Clarifies that the aggregate county sales and use tax levied under R.C. 5739.026 and 5741.023 may not exceed %, and allows the board of county commissioners to reduce the tax rate by resolution if the tax is levied for the county's general fund. The reduction becomes effective on the first day of the month specified in the resolution, but not sooner than the first day of the month next following the 30th day after certification of the resolution to the Tax Commissioner. (Sec. 5739.026.)
Expands the Commissioner's authority to issue direct payment permits to consumers, which allows them to pay the sales tax directly to the state, rather than having the vendor or seller collect the tax, if direct payment would improve compliance and make administration of the tax more efficient. The Commissioner may adopt rules establishing criteria for the issuance of these permits. (Sec. 5739.031.)
Provides that a direct payment permit holder's records which, under existing law, must be kept for four years, may have to be kept longer if, pursuant to existing law, the four-year statute of limitations on assessments is waived (sec. 5739.031).
Modifies the conditions under which the Commissioner may authorize a vendor to pay state and local sales taxes on a predetermined basis, if granting the authority would improve compliance and increase tax administration efficiency. The person receiving prepay authorization must post a notice, if required by the Commissioner, at the location where the product is offered for sale, stating that the tax is included in the selling price. The Commissioner may adopt rules to administer prepayment procedures. Under current law, tax prepayment is permitted only if not allowing prepayment would impose an unreasonable burden on the vendor. The Tax Commissioner may require a prepaying vendor to file some form of security. And, in lieu of a posted notice, the vendor must print on each item sold a notice that the tax has been prepaid and is included in the item's price. (Sec. 5739.05.)
Eliminates a provision that requires the Commissioner to employ a sufficient number of auditors of not less than one auditor for each 1,000 vendors' certificates (sec. 5739.05(D)).

+++

- INSTRUCTION 1: Write out the tax summary again, everything from "Clarifies that the" down to "Commissioner. (Sec. 5739.026.)", but switch each "resolution" to "ordinance".
The tax summary and the stored data entries that follow come from unrelated sources.

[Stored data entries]
+++

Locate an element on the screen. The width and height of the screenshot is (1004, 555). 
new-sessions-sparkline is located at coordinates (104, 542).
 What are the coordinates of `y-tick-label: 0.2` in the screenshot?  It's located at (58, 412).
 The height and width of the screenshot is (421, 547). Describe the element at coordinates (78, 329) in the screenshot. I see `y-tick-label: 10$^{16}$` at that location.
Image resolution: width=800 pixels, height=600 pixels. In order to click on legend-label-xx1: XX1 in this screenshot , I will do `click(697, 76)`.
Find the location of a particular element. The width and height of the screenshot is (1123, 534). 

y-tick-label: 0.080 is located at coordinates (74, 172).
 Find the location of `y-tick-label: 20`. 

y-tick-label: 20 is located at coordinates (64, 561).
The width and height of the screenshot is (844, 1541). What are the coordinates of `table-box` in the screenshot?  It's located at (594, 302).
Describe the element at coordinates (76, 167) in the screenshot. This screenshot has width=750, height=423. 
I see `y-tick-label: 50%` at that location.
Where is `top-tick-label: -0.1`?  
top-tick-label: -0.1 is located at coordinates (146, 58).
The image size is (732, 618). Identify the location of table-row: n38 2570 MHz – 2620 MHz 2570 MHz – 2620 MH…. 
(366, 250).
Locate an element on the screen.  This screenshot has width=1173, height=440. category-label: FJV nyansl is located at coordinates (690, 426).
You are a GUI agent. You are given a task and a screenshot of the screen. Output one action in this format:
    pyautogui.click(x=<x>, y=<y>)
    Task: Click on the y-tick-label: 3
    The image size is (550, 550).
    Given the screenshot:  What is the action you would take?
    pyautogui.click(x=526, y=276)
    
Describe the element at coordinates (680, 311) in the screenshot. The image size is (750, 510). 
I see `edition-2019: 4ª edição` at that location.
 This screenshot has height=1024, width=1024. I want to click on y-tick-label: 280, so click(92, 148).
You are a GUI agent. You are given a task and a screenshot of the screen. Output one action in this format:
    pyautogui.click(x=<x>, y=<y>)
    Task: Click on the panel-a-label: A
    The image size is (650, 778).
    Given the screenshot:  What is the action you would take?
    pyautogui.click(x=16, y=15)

+++

- INSTRUCTION 2: Reproduce the stored data entries word for word, everything from the line containing "Find the location of a" down to the line containing "top-tick-label: -0.1 is".

- WRITTEN SOLUTION 1:
Clarifies that the aggregate county sales and use tax levied under R.C. 5739.026 and 5741.023 may not exceed %, and allows the board of county commissioners to reduce the tax rate by ordinance if the tax is levied for the county's general fund. The reduction becomes effective on the first day of the month specified in the ordinance, but not sooner than the first day of the month next following the 30th day after certification of the ordinance to the Tax Commissioner. (Sec. 5739.026.)

- WRITTEN SOLUTION 2:
Find the location of a particular element. The width and height of the screenshot is (1123, 534). 

y-tick-label: 0.080 is located at coordinates (74, 172).
 Find the location of `y-tick-label: 20`. 

y-tick-label: 20 is located at coordinates (64, 561).
The width and height of the screenshot is (844, 1541). What are the coordinates of `table-box` in the screenshot?  It's located at (594, 302).
Describe the element at coordinates (76, 167) in the screenshot. This screenshot has width=750, height=423. 
I see `y-tick-label: 50%` at that location.
Where is `top-tick-label: -0.1`?  
top-tick-label: -0.1 is located at coordinates (146, 58).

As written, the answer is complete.